Magic Mushroom Use is Moving Forward in Oregon

Officials in Oregon said on Tuesday, April 18, that the first “facilitators” who would accompany consumers throughout their experiences with approved magic mushrooms had earned their state licenses.

Psilocybin’s medicinal potential was recognized by voters in 2020, and since then, a 2-and-a-half-year wait has ensued before the drug’s legalization is finally slated to be implemented later this year. There are concerns that the industry’s rollout is moving too slowly, even though hundreds of individuals have invested thousands of dollars each.

On Tuesday, Angie Allbee, manager of Oregon’s psilocybin services, issued the state’s first facilitator licenses to the first three applicants. “We thank you for your dedication to client safety and access as we move closer to opening service centers,” Allbee said.

Magic Mushroom Use is Moving Forward in Oregon


However, there are no approved service facilities where clients may get psilocybin in a safe, regulated setting complete with music, eye masks, and mats.
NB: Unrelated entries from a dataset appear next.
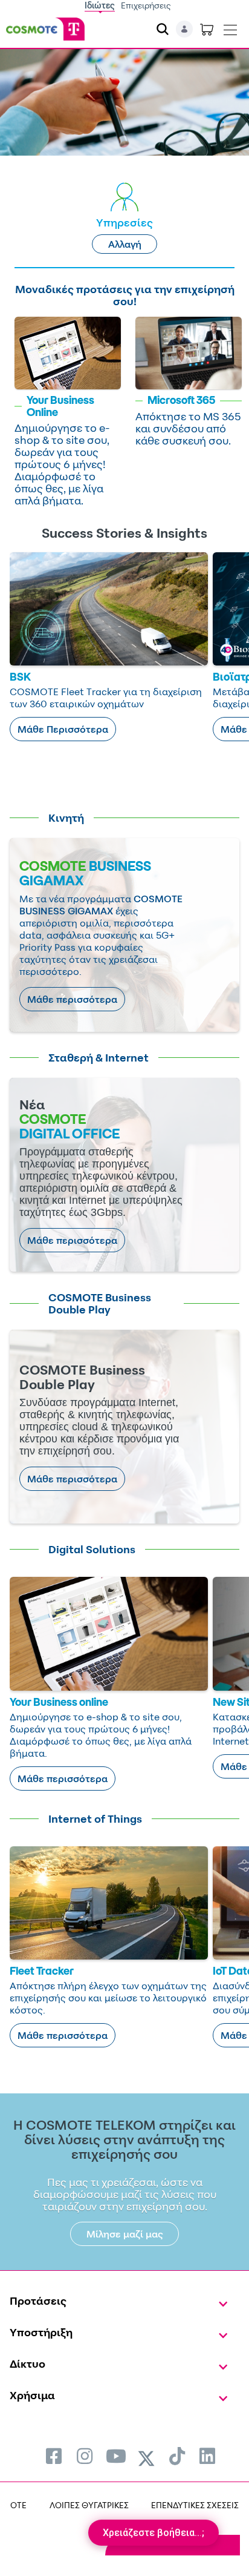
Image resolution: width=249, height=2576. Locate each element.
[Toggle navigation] (230, 27)
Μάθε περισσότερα (72, 999)
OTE (18, 2505)
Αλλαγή (124, 244)
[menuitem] (54, 2456)
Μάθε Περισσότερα (63, 729)
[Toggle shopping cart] (206, 29)
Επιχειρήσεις (146, 5)
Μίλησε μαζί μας (124, 2234)
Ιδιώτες (100, 5)
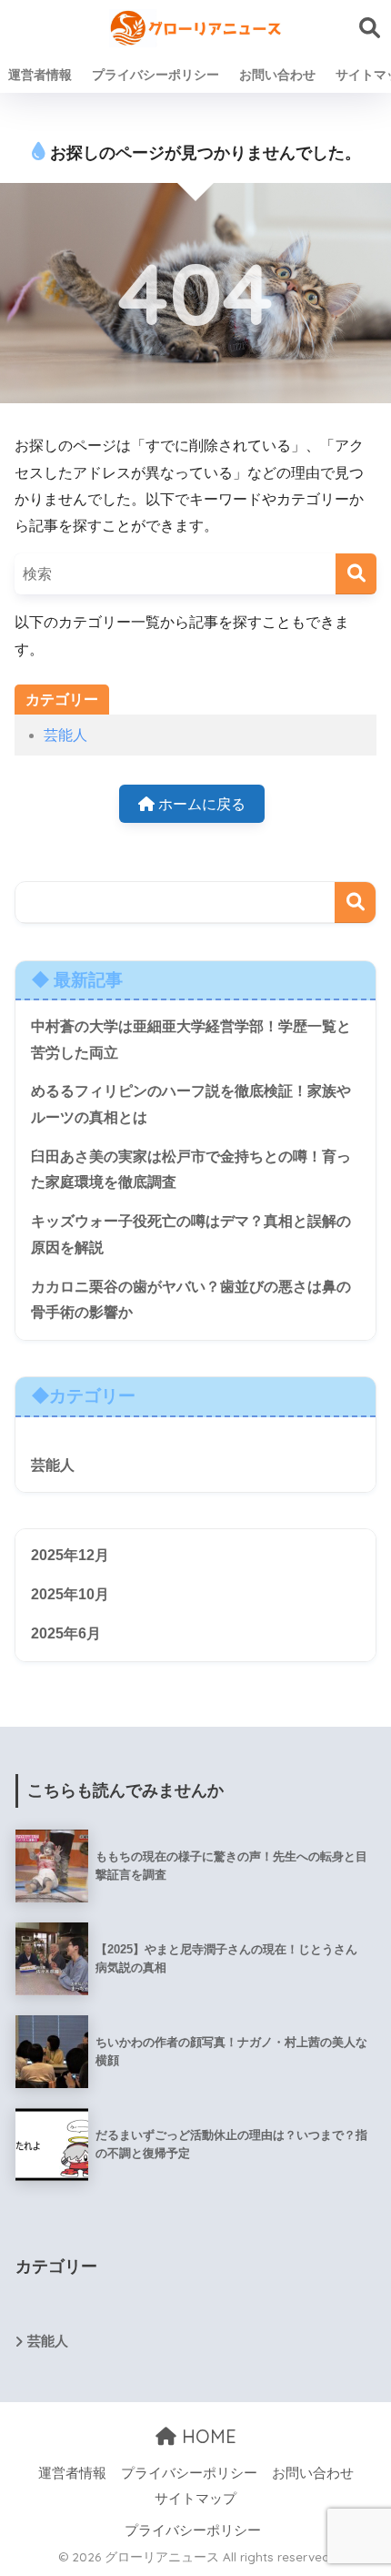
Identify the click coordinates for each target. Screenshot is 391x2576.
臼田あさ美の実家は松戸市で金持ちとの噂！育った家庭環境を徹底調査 (191, 1170)
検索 (355, 902)
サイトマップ (195, 2498)
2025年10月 (70, 1594)
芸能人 (65, 735)
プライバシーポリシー (155, 74)
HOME (206, 2436)
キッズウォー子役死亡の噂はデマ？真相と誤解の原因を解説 (191, 1234)
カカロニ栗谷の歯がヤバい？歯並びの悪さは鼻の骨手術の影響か (191, 1300)
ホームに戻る (200, 804)
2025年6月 (66, 1633)
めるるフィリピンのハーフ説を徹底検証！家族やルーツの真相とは (191, 1104)
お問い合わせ (277, 74)
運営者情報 (40, 74)
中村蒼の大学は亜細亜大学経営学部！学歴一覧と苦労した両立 (191, 1039)
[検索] (356, 573)
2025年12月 (70, 1555)
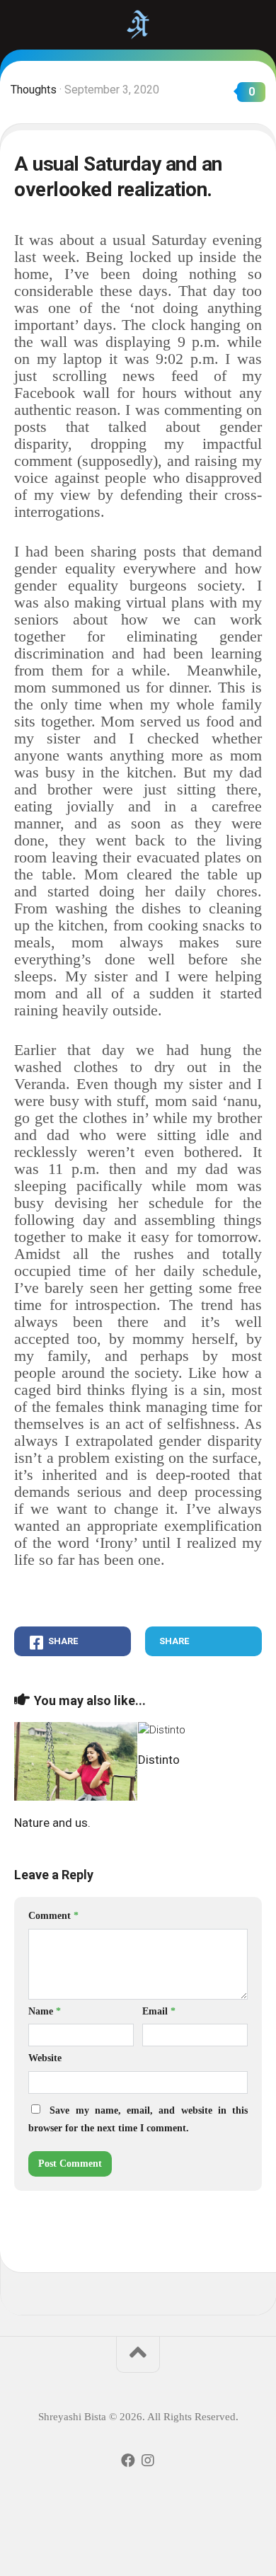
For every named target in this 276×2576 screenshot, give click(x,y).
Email (159, 2011)
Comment (53, 1915)
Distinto (159, 1760)
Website (45, 2058)
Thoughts (34, 89)
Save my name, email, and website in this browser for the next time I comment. (138, 2119)
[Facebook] (128, 2461)
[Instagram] (148, 2461)
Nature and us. (52, 1823)
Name (44, 2011)
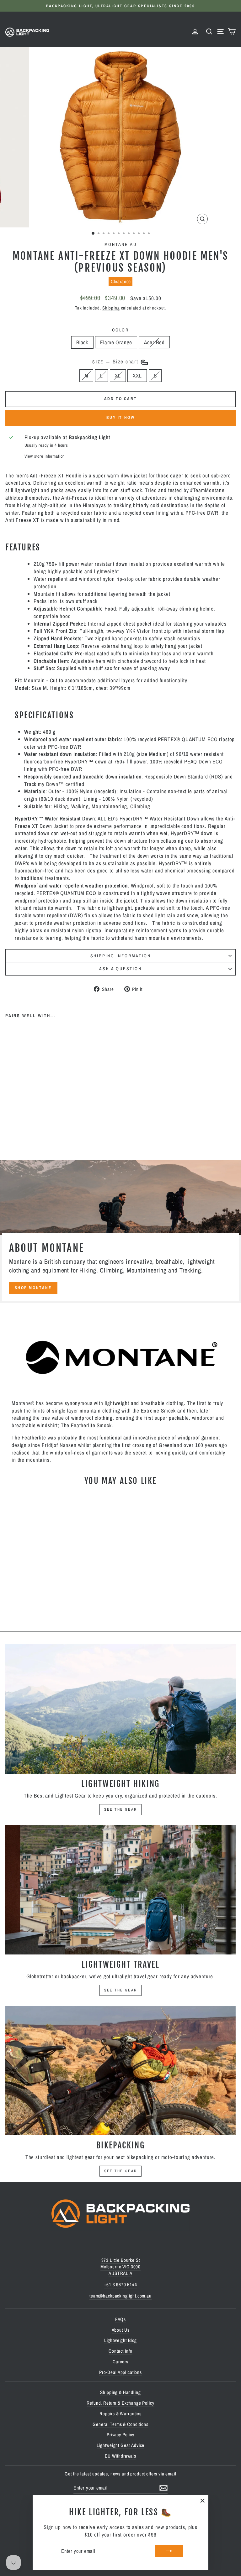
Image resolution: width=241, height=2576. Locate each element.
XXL (137, 375)
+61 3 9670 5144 (120, 2284)
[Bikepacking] (120, 2070)
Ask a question (120, 968)
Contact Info (120, 2351)
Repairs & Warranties (120, 2413)
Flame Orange (116, 342)
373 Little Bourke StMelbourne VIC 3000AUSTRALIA (120, 2267)
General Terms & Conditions (120, 2424)
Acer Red (154, 342)
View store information (44, 456)
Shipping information (120, 956)
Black (82, 342)
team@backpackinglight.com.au (120, 2295)
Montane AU (120, 244)
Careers (120, 2361)
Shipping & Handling (120, 2392)
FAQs (120, 2319)
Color (120, 330)
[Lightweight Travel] (120, 1889)
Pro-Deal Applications (120, 2372)
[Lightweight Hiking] (120, 1709)
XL (118, 375)
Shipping (111, 308)
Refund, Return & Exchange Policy (120, 2403)
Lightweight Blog (120, 2340)
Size (116, 361)
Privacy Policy (120, 2434)
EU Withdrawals (120, 2456)
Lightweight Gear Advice (121, 2445)
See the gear (120, 1809)
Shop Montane (33, 1287)
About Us (121, 2330)
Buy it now (120, 417)
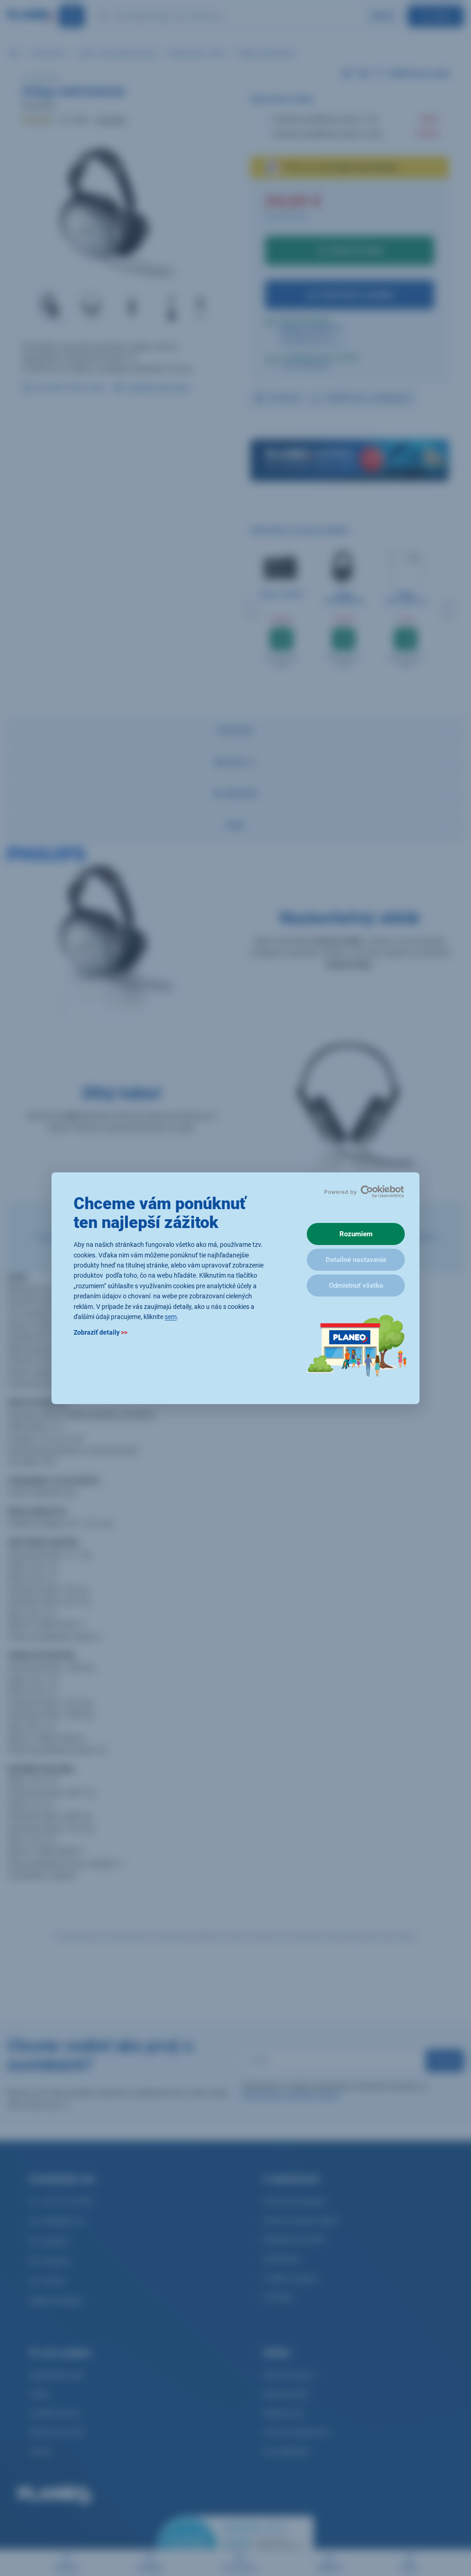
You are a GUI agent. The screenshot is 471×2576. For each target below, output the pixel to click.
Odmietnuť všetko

There is also a lack of a proper testing facility. According to the Oregon Health Authority, psilocybin may be found in entire dried mushrooms, powdered homogenized fungus, extracts, and culinary goods.

On January 2, the first day the health authorities accepted applications, Tori Armbrust submitted hers for a license to cultivate magic mushrooms. She was granted the first manufacturer’s permission in March. Armbrust was commended at the time by Allbee “for representing women leading the way for the emerging psilocybin ecosystem.”

Armbrust shelled out $10,000 for the annual license. She must spend an additional $10,000 to keep it active for another year. The 33-year-old woman claims to have spent her whole life savings of roughly $25,000 on the license, the rental of a place in Portland to cultivate the mushrooms, and the setup of utilities and other features.

To yet, she has not made a single cent. No service centers have been approved, so she has nowhere to sell the psilocybin mushrooms she plans to harvest in a few weeks. She requires a certified laboratory to examine her “psilocybe cubensis” mushrooms before sending them to a service center.

“People are under a lot of pressure with all this overhead,” Armbrust said in an interview on Monday. Because “it’s a lot of money, and we have to get it going.”

The freshest information on events at Oregon State is as follows:

The Oregon Health Authority’s Oregon Psilocybin Services stated on Tuesday that it plans to issue licenses to applicants for service centers and laboratories “in the coming months.”

“We’re going to have to see how it all plays out,” Armbrust said. “This is all new, and nobody can say for sure what will happen. So, I’m just trying my best to, on my own, grow as much medicine as I can.”

Recently, over a hundred individuals attended a retreat near Portland and spent $7,900 over six months to train to become facilitators. After passing a test given by the local health department, they will be eligible to apply for facilitator licenses. As of Tuesday, three grants have been provided for manufacturing and another three for facilitators.